The impact of mound-building termites on surface soil properties in a secondary forest of Central Amazonia

Abstract

Termites are important components of biologically mediated feedback to land-use change in the tropics. In Central Amazonia, termite mounds are prevalent in post-clearing landscapes and appear to constrain re-colonization of the landscape by vegetation. To determine the most important constraints imposed by termite mounds on plant establishment, we investigated chemical, physical, and hydraulic properties of termite mounds at an 8-year-old secondary forest site, and their effects on the development of native plant species. Mounds contained only half of the root biomass found in neighboring soil in the surface 0.05 m. Carbon, nitrogen, and potassium levels in the termite mounds were significantly elevated, by 33, 28, and 38%, respectively (44 g kg −1, 2.5 g kg −1, and 33 mg kg −1), while no significant difference in phosphorus, magnesium, iron, zinc, or copper concentrations was observed. Calcium was depleted by 27% in the termite mounds at 0.026 g kg −1. Aluminum concentrations and acidity were significantly higher in the termite mound material (0.23 g kg −1, pH 4.3) than surrounding soils (0.15 g kg −1, pH 4.4). Resistance to penetration was significantly higher in termite mounds, at 13.5 MPa. Termite mounds were on average 5 mm drier than the control soil in the surface 0.05 m, with a significantly higher median water infiltration rate through the termite mound than the adjacent soil (16 mm s −1 vs. 3 mm s −1). Although drainage through the mounds in situ was faster, termite mound samples absorbed water significantly more slowly than control soil.

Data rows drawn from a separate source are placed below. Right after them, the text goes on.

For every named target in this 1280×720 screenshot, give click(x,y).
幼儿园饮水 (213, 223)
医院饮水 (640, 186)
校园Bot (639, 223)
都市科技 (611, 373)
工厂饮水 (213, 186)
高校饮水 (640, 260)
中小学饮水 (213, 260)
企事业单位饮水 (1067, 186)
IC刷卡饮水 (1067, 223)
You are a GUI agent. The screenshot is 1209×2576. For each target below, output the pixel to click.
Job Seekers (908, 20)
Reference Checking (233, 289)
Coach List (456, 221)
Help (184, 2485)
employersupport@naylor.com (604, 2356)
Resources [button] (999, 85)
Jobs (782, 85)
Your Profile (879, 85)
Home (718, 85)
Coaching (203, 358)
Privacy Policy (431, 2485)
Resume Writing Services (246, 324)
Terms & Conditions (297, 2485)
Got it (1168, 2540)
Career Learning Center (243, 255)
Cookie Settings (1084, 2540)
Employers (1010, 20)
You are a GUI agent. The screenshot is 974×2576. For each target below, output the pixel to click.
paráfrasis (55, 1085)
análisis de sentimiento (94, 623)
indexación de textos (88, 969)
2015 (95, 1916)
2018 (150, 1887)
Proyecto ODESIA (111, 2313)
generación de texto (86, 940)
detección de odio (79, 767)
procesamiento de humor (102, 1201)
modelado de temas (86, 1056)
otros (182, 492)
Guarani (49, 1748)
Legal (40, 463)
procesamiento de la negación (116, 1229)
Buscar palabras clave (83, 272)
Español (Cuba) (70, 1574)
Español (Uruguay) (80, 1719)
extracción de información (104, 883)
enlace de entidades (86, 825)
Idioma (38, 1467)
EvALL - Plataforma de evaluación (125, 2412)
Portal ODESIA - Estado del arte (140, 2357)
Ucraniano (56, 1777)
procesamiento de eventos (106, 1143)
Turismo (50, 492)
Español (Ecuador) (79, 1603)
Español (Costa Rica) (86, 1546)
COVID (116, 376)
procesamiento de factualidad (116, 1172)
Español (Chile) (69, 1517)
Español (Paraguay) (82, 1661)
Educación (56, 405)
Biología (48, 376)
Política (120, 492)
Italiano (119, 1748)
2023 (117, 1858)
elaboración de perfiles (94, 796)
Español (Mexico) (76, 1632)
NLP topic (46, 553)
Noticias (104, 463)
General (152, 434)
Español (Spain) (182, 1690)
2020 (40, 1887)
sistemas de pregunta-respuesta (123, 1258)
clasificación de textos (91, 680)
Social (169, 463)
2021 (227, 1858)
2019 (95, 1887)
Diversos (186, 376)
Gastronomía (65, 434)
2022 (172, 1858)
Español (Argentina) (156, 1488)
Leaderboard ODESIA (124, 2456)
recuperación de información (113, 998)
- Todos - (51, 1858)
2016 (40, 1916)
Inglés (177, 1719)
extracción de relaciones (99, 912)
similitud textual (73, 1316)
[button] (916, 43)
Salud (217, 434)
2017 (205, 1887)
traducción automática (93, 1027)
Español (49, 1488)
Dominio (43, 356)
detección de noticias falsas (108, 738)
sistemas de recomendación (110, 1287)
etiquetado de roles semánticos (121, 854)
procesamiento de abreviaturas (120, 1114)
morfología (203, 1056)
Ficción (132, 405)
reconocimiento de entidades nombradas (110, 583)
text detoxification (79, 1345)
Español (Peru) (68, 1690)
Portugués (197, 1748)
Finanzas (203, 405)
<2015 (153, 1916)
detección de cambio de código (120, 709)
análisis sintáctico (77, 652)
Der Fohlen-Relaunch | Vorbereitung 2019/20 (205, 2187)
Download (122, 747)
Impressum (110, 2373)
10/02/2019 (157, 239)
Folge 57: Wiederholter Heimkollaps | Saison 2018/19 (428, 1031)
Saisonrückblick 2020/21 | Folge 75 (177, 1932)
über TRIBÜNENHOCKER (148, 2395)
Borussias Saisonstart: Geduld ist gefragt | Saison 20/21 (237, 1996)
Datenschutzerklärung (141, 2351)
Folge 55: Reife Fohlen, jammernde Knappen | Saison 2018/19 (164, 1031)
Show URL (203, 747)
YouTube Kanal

Termite mound material retained significantly less water than control soil under the same suction. Plant assays ruled out an effect of aluminum toxicity on seed germination and seedling development in termite mounds over control soil. Water availability and mechanical impedance were the most important constraints for seed germination and seedling development. The abundance of termite mounds was 760 ha −1 in the study site, but covered only 3% of the area. Complementing the results from this study with investigations of termite mounds and nutrient cycling, carbon storage, and biodiversity will further our understanding of the effects of mound-building termites in the pastures and secondary forests of Amazonia.